Of course such similar animal cohabiting in the same area will have "social relationships". Some birds have social relationship with mammals, as evidenced in many human to bird relationships. After many years observing corvids seems to me that carrion crows and magpies do have something that could be called social relationship.

Don't want to be dismissive of the merits of this study, but to my eyes this is another "water is wet" paper. We keep insisting in this anthropocentric approach to understanding the world and it leads to plenty of biases.

You are an animal, you have social relationships with other species (your dog, ie). Asume others animals, like you, do the same.

PS: Wrote after some late night wine, excuses.


As always, science is just as much about confirming null hypotheses as it is about disproving them.
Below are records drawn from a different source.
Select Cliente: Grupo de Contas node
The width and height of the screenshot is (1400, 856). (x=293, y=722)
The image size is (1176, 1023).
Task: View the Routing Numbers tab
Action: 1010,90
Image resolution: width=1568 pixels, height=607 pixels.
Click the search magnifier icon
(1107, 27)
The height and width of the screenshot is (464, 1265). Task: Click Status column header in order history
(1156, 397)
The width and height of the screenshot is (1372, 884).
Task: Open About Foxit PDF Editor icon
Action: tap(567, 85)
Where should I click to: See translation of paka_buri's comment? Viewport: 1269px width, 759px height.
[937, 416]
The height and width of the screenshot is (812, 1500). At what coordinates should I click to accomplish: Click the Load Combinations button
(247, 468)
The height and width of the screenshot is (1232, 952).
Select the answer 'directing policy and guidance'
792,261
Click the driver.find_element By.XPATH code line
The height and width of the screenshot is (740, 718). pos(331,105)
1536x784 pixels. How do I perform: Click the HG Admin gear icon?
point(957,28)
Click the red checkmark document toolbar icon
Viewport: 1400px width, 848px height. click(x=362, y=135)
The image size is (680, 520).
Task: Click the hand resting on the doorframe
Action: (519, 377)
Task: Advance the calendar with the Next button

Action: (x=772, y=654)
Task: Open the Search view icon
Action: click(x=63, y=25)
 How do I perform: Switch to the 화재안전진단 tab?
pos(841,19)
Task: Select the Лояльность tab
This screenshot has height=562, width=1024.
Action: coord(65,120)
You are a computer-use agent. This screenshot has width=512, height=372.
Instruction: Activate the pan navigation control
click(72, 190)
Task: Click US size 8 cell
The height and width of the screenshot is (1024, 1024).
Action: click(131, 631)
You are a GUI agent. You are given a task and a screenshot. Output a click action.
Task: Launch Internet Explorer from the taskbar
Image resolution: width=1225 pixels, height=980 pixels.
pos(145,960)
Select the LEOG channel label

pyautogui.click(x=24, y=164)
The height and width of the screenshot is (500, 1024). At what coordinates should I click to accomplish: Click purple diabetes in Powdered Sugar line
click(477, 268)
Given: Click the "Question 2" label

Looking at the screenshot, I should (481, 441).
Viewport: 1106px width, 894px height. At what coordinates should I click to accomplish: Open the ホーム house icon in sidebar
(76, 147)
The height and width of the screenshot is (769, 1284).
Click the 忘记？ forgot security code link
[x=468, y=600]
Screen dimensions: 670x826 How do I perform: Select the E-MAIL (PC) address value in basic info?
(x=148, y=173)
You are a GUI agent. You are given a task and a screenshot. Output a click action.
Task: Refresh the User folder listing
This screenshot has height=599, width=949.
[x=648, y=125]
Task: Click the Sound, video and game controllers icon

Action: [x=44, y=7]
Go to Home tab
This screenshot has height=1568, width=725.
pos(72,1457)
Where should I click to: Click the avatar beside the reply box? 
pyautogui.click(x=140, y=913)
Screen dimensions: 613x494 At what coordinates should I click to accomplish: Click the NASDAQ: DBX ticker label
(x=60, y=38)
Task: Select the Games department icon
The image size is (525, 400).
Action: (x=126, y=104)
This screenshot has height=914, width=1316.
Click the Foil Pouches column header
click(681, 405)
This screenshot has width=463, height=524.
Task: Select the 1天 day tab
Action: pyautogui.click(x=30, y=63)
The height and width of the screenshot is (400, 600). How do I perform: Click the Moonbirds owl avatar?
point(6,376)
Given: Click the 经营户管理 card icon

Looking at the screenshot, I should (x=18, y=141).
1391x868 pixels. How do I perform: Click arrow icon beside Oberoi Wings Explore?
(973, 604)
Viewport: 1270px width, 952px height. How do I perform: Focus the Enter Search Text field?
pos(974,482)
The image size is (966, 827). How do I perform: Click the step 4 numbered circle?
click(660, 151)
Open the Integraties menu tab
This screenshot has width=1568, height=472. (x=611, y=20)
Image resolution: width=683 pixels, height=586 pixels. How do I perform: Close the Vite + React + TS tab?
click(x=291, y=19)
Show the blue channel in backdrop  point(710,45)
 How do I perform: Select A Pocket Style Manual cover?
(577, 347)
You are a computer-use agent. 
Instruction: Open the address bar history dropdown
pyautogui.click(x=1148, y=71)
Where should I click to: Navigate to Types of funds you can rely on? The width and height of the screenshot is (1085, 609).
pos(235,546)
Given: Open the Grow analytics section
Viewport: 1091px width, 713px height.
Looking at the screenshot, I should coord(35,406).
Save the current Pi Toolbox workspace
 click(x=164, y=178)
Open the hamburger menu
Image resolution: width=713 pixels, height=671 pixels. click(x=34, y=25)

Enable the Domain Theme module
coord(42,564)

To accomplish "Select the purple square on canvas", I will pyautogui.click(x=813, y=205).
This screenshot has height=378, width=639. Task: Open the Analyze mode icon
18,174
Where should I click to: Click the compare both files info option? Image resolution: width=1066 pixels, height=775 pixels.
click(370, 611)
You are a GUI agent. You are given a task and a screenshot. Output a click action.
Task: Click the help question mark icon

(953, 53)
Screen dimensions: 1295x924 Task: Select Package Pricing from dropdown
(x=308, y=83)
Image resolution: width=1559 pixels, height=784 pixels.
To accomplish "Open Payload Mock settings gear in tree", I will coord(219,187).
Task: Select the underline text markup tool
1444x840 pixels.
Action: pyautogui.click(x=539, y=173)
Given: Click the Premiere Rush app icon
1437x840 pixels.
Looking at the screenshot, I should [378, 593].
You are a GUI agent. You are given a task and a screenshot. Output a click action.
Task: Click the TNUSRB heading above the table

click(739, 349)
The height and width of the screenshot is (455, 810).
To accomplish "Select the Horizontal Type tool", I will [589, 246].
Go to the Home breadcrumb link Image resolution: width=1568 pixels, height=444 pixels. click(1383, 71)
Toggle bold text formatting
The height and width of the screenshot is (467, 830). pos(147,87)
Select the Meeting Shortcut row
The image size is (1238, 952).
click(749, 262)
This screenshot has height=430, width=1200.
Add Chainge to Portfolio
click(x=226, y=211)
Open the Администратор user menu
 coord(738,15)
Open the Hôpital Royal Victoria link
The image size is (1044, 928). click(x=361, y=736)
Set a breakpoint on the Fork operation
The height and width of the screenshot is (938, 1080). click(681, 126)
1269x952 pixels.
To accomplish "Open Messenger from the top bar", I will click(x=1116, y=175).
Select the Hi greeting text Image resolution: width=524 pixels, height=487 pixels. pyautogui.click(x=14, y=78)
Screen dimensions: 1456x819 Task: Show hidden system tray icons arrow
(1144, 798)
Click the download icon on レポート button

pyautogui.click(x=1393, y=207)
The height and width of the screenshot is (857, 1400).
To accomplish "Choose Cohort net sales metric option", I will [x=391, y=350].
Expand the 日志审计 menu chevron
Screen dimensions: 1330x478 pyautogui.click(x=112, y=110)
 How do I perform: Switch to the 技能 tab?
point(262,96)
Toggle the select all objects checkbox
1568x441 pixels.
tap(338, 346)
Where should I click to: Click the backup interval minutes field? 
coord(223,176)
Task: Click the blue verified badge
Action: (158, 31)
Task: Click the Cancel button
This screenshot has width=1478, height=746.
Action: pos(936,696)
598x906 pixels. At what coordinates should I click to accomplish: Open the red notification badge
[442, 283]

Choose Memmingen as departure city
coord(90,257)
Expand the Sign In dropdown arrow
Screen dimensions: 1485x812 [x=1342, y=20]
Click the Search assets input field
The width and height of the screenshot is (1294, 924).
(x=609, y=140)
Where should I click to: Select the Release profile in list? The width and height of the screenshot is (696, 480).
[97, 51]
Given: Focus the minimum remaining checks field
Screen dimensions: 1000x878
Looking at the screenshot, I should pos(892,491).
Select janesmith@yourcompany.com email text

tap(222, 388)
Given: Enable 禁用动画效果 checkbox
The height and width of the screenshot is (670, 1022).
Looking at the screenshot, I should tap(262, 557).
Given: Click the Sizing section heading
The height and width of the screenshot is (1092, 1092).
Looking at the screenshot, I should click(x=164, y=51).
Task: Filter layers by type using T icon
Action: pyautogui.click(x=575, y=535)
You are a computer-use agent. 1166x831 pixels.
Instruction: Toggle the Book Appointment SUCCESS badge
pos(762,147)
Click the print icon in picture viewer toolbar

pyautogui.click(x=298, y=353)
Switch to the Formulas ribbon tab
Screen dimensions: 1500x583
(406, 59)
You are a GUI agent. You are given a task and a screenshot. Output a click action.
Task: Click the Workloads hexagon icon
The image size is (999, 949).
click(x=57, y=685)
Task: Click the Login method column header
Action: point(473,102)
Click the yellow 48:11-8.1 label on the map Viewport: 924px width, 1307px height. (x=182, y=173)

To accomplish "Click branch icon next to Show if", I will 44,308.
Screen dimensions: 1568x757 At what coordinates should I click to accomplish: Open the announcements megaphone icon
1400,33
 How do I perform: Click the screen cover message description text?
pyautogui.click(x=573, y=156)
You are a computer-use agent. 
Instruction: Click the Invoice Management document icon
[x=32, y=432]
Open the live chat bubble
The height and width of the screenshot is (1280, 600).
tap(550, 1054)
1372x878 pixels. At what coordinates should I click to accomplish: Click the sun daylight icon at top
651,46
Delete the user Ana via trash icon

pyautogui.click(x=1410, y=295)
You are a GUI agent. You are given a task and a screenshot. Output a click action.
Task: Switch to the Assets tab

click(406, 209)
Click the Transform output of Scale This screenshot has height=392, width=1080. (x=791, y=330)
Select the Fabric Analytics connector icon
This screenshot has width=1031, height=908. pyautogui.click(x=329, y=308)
Either way can be equally good science. Having scientific evidence that X happens is much more valuable than having a hypothesis that X happens. And obviously evidence almost never conveys just a single bit of information. This paper is about how and when and where and to what degree X was observed to happen, not only whether X did happen.


Sadly, real-world Science is almost never about confirming null hypotheses. There is an enormous amount of research that never gets published for this reason; because the authors had some interesting idea and it just happened to not pan out.


No it's not obvious at all. Chimp tribes kill each other, ditto human tribes, and many other species.

Added: to me it's about the last thing I'd have expected.


I dunno, among humans, it seems like the most intense historical rivalries are usually among tribes that are rather similar.


I agree it's obvious that they will start to relate to each other if they cohabitate, and in that sense it's "water is wet". But the details of how exactly they relate might still be cool.


I always remember the "World War Chimp": https://www.youtube.com/watch?v=rLn9GwHoUy0


I'm not very surprised at the finding, but what if they are only interacting due to shrinking natural habitats, rather than by choice? i.e. wildlife did not have to co-exist as much before they were restricted to National Parks?

I think everyone realizes the significant of resources like food and water, but what about just "space" itself as a resource?


My friend works in that exact lab as an on campus job. He's been telling me about his job watching gorillas, always thought it was really cool.